Interior de la Ermita de la Mare de Déu de l'Avellà de Catí.
Las dos Capilla Sixtina de la Comunidad Valenciana para visitar tras el Cónclave
Todas las miradas se han dirigido esta semana al templo vaticano de Miguel Ángel
La Capilla Sixtina de Miguel Ángel ha sido el epicentro de todas las miradas del mundo durante esta semana. Cierto es que los cardenales han estado encerrados poco más de 24 horas para elegir a León XIV como sucesor de Francisco. El templo es prácticamente la última parada que se hace cuando se visitan los Museos Vaticanos, es el momento más esperado, aunque no se pueda fotografiar. Pero para sentir esa sensación de paredes pintadas con sumo cuidado y estar ante una obra que llena las cuatro paredes y el techo no hace falta, con todas las diferencias notables, acudir hasta Ciudad del Vaticano.
En la Comunidad Valenciana hay dos templos que conforme una persona cruza el linde de la puerta se lleva al asombro de estar en un lugar único. Por algo son consideradas, ambas, como la Capilla Sixtina. Una de Valencia y otra en la comarca del Alto Maestrazgo.
De las dos, la más conocida es la de la ciudad de Valencia. Realmente es la Iglesia de San Nicolás de Bari y San Pedro Mártir. Se encuentra en pleno centro de la capital y se ha convertido en un punto de visita obligada tanto para los turistas como para los valencianos. Durante su horario de apertura no faltan visitantes y devotos en ningún momento. Todos admirando la belleza de un templo parroquial que fue una de las doce iglesias fundacionales de la ciudad, de las que se alzaron tras la Reconquista de Jaume I en 1238.
Interior de la Iglesia de San Nicolás de Valencia.
La decoración barroca y sus pinturas al fresco datan de entre 1690 y 1693, relatando la vida de san Nicolás de Bari y san Pedro Mártir, titulares de la parroquia. El diseño de los dibujos fue de Antonio Palomino, pintor de la Basílica de la Virgen y de los Santos Juanes, mientras que fueron pintadas por Dionís Vidal, quien completó con su brocha los 1.900 metros cuadrados de extensión, superando ampliamente los 800 metros que pintó con suma maestría Miguel Ángel en el Vaticano.
En febrero de 2016 finalizaron los trabajos de restauración sufragados gracias al mecenazgo de la Fundación Hortensia Herrero, abriendo así la puerta a que miles y miles de personas se enamoren al descubrir esta iglesia del centro de Valencia.
Segunda Capilla Sixtina
La segunda Capilla Sixtina valenciana se ubica en un punto mágico, idílico y apartado de ajetreo diario. Se encuentra en Castellón, en la población de Catí, un núcleo urbano de menos de 800 habitantes censados pero que tiene el honor de tener una de las iglesias más impresionantes de toda la Comunidad Valenciana. Es una ermita, lo que a sirve para entender que el asombro es aún mayúsculo al descubrir esta joya casi escondida, o al menos alejada de la vida rutinaria y de las tradicionales rutas turísticas.

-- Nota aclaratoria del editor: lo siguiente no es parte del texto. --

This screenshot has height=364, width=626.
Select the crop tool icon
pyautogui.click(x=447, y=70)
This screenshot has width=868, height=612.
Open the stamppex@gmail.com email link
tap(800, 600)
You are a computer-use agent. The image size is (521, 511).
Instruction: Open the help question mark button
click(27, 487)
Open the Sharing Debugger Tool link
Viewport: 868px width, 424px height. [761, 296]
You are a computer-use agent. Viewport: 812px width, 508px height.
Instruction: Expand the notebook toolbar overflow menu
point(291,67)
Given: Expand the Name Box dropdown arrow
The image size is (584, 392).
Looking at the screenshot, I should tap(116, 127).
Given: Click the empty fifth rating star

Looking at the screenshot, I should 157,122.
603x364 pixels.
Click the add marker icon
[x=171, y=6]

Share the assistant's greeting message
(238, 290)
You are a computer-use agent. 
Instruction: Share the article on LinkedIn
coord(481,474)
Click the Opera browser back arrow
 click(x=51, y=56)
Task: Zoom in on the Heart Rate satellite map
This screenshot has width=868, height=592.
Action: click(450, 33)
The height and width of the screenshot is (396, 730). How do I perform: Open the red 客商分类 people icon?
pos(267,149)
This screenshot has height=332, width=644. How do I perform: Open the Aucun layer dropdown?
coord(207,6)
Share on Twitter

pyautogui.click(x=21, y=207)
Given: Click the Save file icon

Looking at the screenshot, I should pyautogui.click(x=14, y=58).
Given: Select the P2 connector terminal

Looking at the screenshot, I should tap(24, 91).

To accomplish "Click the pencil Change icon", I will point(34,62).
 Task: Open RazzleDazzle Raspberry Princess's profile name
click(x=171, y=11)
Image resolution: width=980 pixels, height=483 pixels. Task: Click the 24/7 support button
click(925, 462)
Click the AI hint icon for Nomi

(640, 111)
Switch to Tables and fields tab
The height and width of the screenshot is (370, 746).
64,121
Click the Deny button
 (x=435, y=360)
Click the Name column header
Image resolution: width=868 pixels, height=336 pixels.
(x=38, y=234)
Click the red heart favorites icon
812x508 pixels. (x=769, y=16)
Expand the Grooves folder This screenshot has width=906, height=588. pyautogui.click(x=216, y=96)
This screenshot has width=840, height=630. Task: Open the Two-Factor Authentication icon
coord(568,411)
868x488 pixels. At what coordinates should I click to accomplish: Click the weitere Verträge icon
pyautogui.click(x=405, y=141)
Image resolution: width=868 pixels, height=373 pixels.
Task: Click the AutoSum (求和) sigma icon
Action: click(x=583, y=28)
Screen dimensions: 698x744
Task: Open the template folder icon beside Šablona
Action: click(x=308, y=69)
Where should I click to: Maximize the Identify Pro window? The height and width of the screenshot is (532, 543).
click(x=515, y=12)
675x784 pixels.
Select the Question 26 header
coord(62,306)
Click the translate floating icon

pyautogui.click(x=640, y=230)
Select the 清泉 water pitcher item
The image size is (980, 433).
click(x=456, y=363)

Geográficamente, Catí se encuentra enclavada en la zona interior de Peñíscola, junto a San Mateo y antes de alcanzar territorio de Morella. Allí se encuentra la Ermita de la Mare de Déu de l'Avellà, un pequeño templo alzado en un lugar en el que consta que hay una fuente desde hace más de 300 años. El entorno ya es diferente, porque se trata del Balneario Nuestra Señora del Avellà
Sus frescos fueron restaurados completamente en 2018, por lo que siete años después lucen en prácticamente todo su esplendor, hasta el punto de haber sido bautizada como la 'Capilla Sixtina de l'Alt Maestrat', por la comarca en la que se ubica. El interior está ornamentado con dorados y con frescos que datan de 1737, obra de Pascual Mespletera.
La sensación de cualquier visitante es la de entrar a un lugar único, mágico e inolvidable.